Edit the stretch of data from the line containing "Tap the Harness C label" through the line containing "(x=410, y=147)" by replacing "ring terminal" with "lug terminal", leaving everything else unchanged. Give back only those lines.
══════════
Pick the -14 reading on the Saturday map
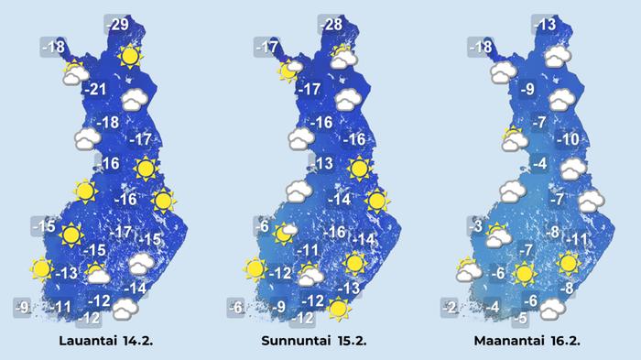(136, 289)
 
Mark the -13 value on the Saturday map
(67, 273)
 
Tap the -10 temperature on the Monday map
(568, 139)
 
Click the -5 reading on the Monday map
(520, 319)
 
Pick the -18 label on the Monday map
(481, 47)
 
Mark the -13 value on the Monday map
(545, 24)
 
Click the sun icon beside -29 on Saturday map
(130, 57)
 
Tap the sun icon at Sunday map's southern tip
(340, 310)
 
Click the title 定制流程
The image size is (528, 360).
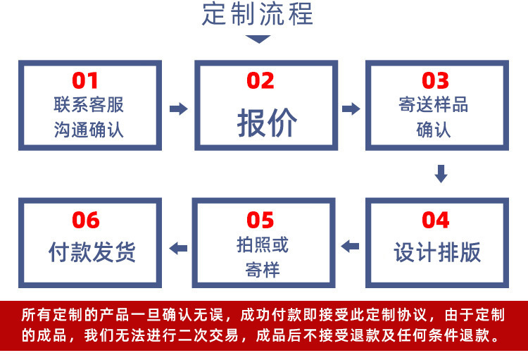pyautogui.click(x=258, y=15)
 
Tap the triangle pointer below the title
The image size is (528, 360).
pyautogui.click(x=258, y=39)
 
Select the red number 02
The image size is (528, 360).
pyautogui.click(x=260, y=80)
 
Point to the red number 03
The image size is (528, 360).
pyautogui.click(x=435, y=80)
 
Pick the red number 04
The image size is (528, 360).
pyautogui.click(x=435, y=220)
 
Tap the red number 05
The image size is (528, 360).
pyautogui.click(x=260, y=220)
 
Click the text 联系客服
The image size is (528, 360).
pyautogui.click(x=89, y=105)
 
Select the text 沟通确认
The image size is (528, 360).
pyautogui.click(x=89, y=130)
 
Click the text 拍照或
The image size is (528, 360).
pyautogui.click(x=263, y=244)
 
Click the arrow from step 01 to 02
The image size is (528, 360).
pyautogui.click(x=179, y=108)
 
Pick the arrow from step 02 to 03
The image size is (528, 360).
pyautogui.click(x=351, y=108)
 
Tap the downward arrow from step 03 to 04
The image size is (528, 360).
pyautogui.click(x=441, y=173)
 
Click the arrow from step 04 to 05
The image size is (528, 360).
pyautogui.click(x=350, y=247)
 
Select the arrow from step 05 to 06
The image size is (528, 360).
pyautogui.click(x=178, y=247)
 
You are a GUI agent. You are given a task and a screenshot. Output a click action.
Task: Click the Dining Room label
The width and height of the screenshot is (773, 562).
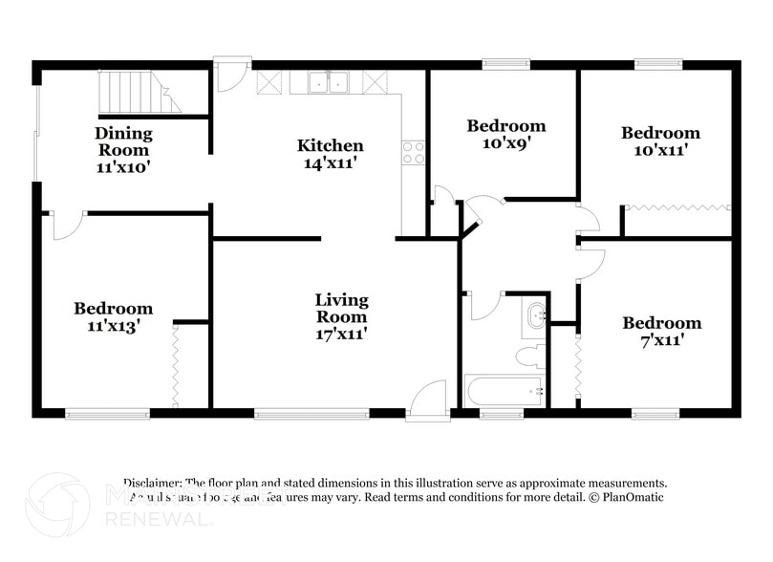click(x=122, y=149)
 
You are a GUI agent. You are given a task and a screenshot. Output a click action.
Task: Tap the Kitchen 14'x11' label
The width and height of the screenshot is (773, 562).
click(x=330, y=153)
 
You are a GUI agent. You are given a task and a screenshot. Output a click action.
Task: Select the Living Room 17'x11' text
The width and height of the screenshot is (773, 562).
click(x=341, y=316)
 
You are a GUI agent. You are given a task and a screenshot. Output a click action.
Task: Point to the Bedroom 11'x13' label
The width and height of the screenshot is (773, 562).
click(x=113, y=316)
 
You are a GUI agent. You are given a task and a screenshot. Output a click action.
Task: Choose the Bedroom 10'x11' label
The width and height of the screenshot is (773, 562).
click(x=659, y=140)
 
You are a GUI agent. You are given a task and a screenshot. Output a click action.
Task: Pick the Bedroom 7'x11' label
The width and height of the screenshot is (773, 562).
click(x=661, y=331)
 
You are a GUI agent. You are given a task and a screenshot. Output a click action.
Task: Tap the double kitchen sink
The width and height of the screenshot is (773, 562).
click(x=331, y=83)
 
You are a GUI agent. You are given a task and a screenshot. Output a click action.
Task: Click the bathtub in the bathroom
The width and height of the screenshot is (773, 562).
click(x=504, y=391)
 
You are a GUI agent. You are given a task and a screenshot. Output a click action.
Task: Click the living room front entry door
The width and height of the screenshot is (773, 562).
click(x=427, y=400)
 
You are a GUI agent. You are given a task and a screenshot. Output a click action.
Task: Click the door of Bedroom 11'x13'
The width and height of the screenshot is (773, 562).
click(x=66, y=226)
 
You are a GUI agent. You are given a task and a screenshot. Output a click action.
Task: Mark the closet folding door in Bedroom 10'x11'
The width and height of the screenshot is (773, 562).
click(x=676, y=205)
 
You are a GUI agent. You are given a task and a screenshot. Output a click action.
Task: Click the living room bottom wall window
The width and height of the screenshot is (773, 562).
click(x=311, y=414)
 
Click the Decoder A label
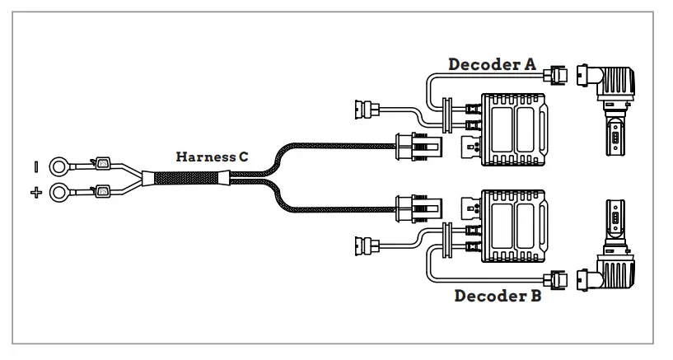(x=492, y=63)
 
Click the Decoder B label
(x=498, y=295)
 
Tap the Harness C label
(x=212, y=155)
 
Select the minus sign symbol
(x=37, y=166)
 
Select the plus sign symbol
(x=36, y=194)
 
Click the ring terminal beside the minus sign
(x=59, y=166)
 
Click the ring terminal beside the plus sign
(x=59, y=195)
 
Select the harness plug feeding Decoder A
(x=410, y=147)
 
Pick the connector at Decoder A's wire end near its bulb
(x=558, y=76)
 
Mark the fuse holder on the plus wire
(x=103, y=192)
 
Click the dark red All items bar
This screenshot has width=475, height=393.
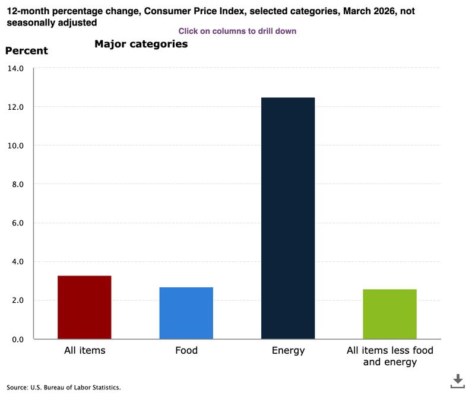click(84, 307)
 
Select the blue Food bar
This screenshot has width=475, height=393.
click(186, 313)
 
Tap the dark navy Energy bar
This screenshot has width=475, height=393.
click(288, 218)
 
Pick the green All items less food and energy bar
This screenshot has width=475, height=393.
click(390, 314)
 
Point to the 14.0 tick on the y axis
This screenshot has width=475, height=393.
click(15, 68)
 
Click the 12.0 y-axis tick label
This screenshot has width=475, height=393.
click(15, 107)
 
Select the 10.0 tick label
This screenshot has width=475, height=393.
click(15, 145)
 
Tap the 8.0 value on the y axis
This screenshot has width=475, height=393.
click(17, 184)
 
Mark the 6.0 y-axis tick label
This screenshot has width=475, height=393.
click(17, 223)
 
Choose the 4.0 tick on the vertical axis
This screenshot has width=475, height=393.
click(17, 262)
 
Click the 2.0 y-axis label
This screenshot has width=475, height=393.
click(17, 300)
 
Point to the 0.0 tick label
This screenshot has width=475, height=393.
click(17, 339)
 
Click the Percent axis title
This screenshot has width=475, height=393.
click(27, 50)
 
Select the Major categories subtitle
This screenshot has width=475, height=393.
click(141, 44)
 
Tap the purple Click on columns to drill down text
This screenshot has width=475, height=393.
click(237, 31)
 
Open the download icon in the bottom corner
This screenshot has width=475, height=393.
click(457, 381)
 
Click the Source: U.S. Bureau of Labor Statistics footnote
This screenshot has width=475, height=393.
click(64, 387)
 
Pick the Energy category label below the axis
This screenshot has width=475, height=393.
click(288, 350)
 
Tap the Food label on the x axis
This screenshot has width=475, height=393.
click(186, 350)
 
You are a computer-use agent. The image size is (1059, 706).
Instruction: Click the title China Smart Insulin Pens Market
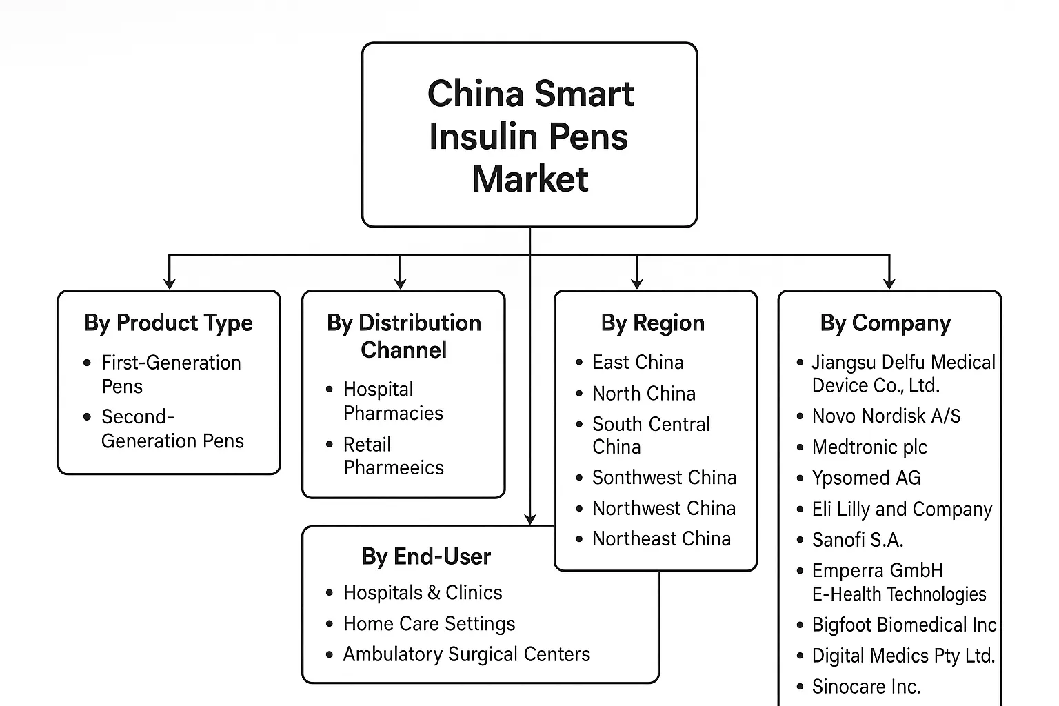point(529,136)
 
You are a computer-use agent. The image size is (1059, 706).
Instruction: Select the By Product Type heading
point(168,323)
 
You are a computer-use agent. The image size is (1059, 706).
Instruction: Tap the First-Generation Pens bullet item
point(170,374)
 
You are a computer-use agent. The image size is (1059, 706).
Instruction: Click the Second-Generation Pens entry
point(172,428)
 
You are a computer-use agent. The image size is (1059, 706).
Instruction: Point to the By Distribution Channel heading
point(404,336)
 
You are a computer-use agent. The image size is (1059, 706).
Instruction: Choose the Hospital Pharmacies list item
point(393,401)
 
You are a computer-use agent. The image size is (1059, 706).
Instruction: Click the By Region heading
point(652,323)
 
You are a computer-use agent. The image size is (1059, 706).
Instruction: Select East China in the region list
point(637,362)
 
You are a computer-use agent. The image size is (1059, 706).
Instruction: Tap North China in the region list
point(643,393)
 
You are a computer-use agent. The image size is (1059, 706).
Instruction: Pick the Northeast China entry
point(660,538)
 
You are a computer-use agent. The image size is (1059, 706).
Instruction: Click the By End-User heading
point(426,556)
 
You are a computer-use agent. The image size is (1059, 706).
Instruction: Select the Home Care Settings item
point(429,623)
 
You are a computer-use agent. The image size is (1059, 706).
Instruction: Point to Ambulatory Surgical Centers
point(466,654)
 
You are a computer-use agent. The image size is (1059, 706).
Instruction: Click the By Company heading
point(885,323)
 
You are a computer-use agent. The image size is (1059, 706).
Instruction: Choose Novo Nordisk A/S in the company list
point(886,416)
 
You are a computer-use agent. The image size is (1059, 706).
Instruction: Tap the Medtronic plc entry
point(869,447)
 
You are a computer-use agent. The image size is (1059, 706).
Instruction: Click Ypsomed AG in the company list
point(866,477)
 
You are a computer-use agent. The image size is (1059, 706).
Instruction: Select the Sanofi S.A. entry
point(857,539)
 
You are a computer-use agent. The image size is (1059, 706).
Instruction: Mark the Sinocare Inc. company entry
point(865,686)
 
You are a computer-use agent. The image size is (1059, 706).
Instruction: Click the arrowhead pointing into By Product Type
point(169,283)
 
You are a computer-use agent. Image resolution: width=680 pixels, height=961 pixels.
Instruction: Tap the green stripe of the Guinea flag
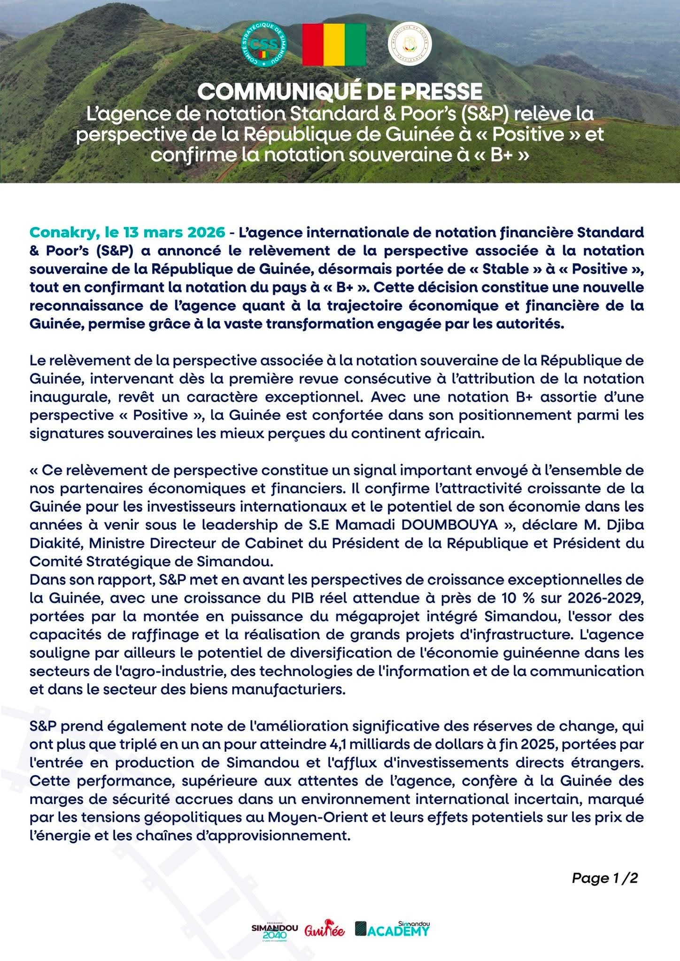tap(355, 45)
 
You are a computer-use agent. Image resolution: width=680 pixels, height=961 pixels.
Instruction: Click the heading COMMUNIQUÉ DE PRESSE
tap(340, 91)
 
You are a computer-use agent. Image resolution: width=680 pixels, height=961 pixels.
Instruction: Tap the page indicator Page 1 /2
tap(604, 878)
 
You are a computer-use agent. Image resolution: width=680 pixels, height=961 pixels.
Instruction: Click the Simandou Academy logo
tap(393, 929)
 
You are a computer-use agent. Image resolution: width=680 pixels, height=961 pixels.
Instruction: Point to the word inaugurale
tap(68, 397)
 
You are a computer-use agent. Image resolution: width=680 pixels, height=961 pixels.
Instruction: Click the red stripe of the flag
tap(313, 45)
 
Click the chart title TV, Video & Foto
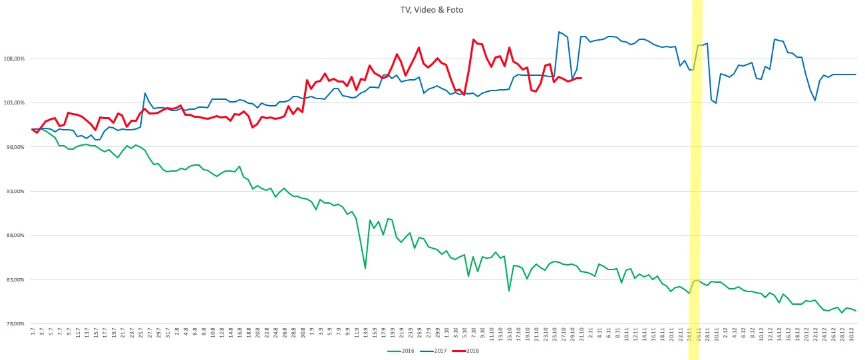point(432,10)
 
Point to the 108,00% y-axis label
point(14,59)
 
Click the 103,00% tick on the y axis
point(14,102)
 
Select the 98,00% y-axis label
point(14,147)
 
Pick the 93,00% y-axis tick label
point(14,191)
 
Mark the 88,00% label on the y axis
point(14,236)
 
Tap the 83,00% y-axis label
point(14,279)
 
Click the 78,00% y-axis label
point(14,324)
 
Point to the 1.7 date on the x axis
point(33,331)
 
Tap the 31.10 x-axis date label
point(581,332)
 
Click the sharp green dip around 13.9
point(365,268)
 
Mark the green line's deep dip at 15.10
point(509,291)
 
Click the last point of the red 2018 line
point(581,78)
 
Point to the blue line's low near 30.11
point(716,103)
══════════
§ SOLUTION FOR THIS EXERCISE:
Tap the Harness C label
(x=212, y=155)
 
Select the minus sign symbol
(x=37, y=166)
 
Select the plus sign symbol
(x=36, y=194)
 
Click the lug terminal beside the minus sign
(x=59, y=166)
 
Click the lug terminal beside the plus sign
(x=59, y=195)
 
Select the harness plug feeding Decoder A
(x=410, y=147)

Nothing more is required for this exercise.